POTD- Foreign body aspiration

Did you know that over the holidays ER vists across the country >10 fold!


Most related to the decorations so be careful decorating your tree! Luckily most injuries are non-fatal!
With my massive family we've seen lacerations, sprains,  and most recently a pretty impressively crushed hand from a not so coordinated person carrying a heavybox, but we also had the scary moment when my 7mos old niece found her brothers toy on the ground and naturally put it in her mouth, she was fine with no ingestion or aspiration but just in case lets talk foreign body aspiration...
Normal presentations goes something like this... My child was playing on the floor and the next thing I know they were coughing and now they are making a funny noise and look like they are struggling to breath.
So what do you?
First  AIRWAY of course.  Does the child need immediate interventions? If so now is not the time to be a hero.. page ANESTHESIA and ENT fast! Try and maintain the child as calm as possible and in a position of comfort ( this may include keeping the kiddo head down!) Try and slip a pulse ox on and monitor but often less is more and letting the parent hold and comfort them can be better.
Get set up to intubate and have a surgical airway kit ready.
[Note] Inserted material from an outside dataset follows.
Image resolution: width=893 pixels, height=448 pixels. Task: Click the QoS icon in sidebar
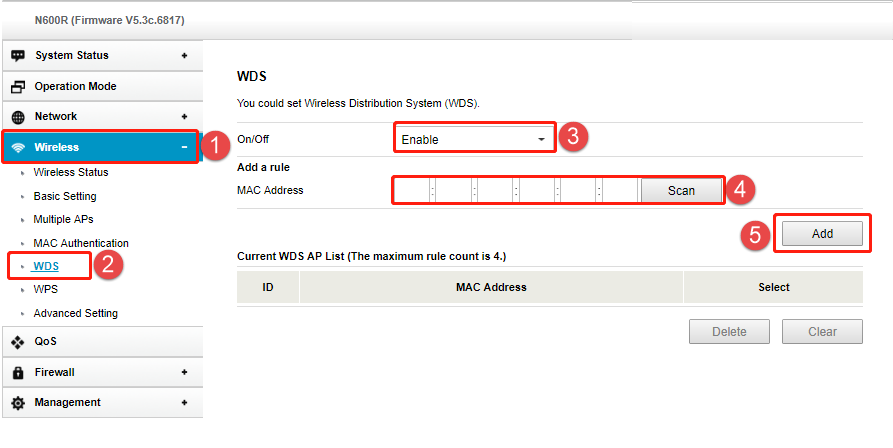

Intubating may involve pushing the object R mainstem so have all hands on deck.
For patients who are not in respiratorydistress, lets talk workup.
Starting with location.
  • Laryngotracheal- uncommon but life threatening and often present in distress
    • Stridor, wheezes, dyspnea, hoarse voice
    • These kids need airway protection and STAT ENT and anesthesia consults!
    • Try is airway protection and RIGID BRONCH
  • Large bronchi-
    • Cough, wheeze, hemoptysis, dyspnea, choking, SOB, decreased breath sounds
    • Will also need Rigid Bronch emergently!
  • Lower airway- Little distress after the initial episode
What if you're not sure and just suspect a FBA? Follow this algorithm:
  • Xrays should include inspiratory and expiratory films or Left decubitus in younger kids
  • If you think its higher up inlay the neck ate PA and lateral views
  • Xray findings of lower FB include:
    • Hyperinflated lung- lucency distal to obstruction
    • Atelectasis
    • Mediastinal shift away from the FB
  • All children with high suspicion of FBA should be observed and schedule for a bronch
  • Rigid> Flexible as it provides better visualization and access for removal of the FB
  • Thoracotomy if bronchoscopy is unsuccessful
  • Atelectasis
  • Pneumonia
  • Bronchiectasis
  • Abx should be started post procedure
Stay safe everyone and enjoy your holidays!